Ebrahim Yazdi, the octogenarian Iranian political prisoner and secretary general of the reformist party Freedom Movement of Iran, will stand trial on Sunday March 13. He will face charges of “activities against national security, propaganda against the Islamic Republic and establishment of the Freedom Movement,” Al-Arabiah reports.
Mohammad Ali Dadkhah, Yazdi’s attorney, expressed optimism that “the trial will be carried out in a just and fair manner.”
Yazdi was arrested last September along with other executive members of the Freedom Movement of Iran for attending a funeral and “an illegal Friday prayer.”
Every other person detained that day was soon released but Yazdi remains in prison.

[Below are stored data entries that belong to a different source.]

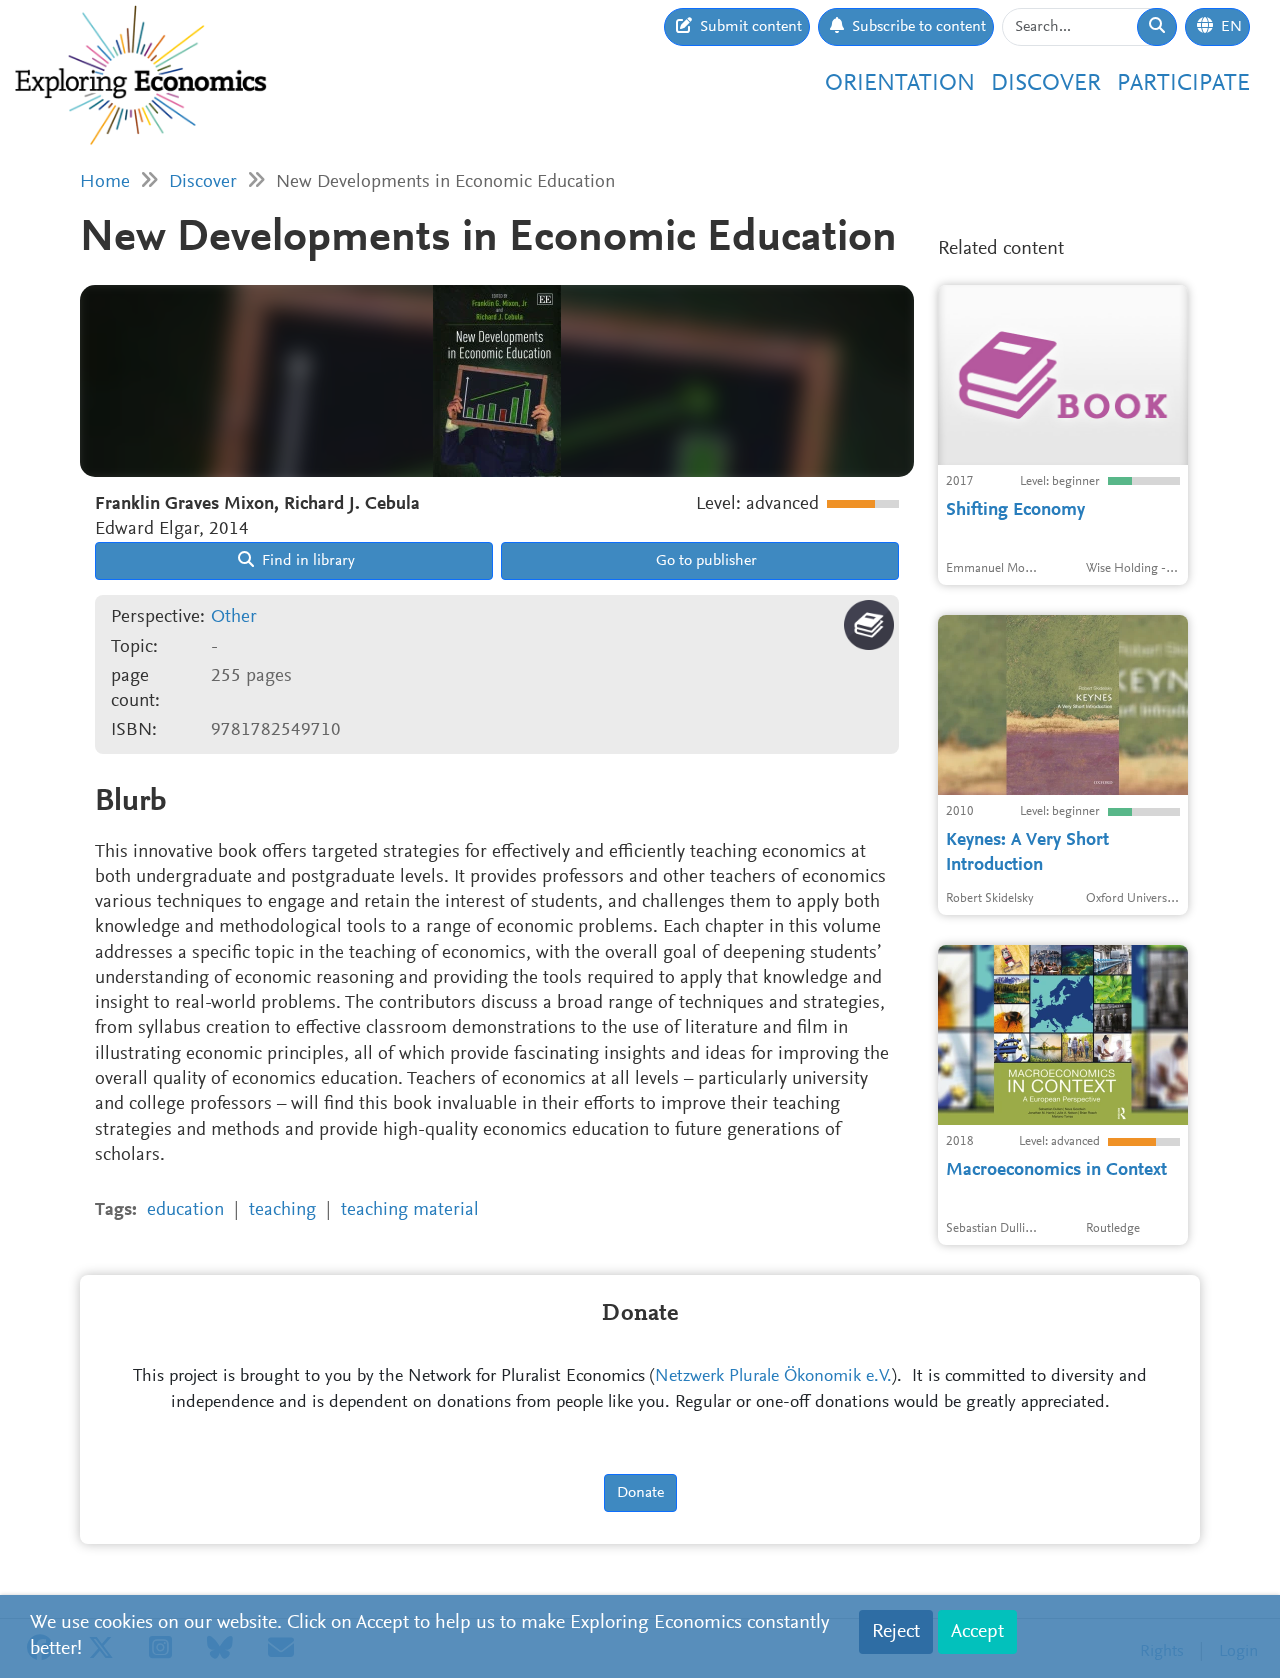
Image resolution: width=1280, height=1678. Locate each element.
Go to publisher (704, 561)
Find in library (306, 561)
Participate (1183, 84)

He is reportedly the oldest political prisoner in Iran.
Khalil Yazdi, Ebrahim Yazdi’s son, told Al-Arabiah: “According to reports that we have received he is generally well and is staying in good morale.”
“About a month ago he was transferred to a safe house under the control of intelligence forces but later, when his health condition deteriorated, he was hospitalized and now he has been returned to the same place,” the son added.
Khalil Yazdi also mentioned that incarceration is very hard on his father, an 80-year-old man who has just undergone heart surgery and also suffers from prostate cancer.
On February 20, a group of Iranian political and social activists wrote a letter to the head of Iran’s judiciary, Ayatollah Sadegh Larijani, calling for the release of the leader of the Freedom Movement, which they describe as having been a major player in bringing the Iranian Revolution to fruition in 1979.
They described Yazdi as “one of the most enduring veteran political activists in Iran and spoke out against his “uncalled for and illegal” treatment by the government.
Two months ago, 130 international academics and intellectuals also wrote to Ayatollah Khamenei, Iran’s supreme leader, to ask for the release of Ebrahim Yazdi and all other political prisoners in Iran.
The letter, signed by prominent figures such as Richard Falk, UN special rapporteur on human rights as well as Noam Chomsky, Jurgen Habermas and John Esposito, stated that disregard for human rights principles will only lead to the loss of trust between the government and the people, and throw up roadblocks to national dialogue and reform.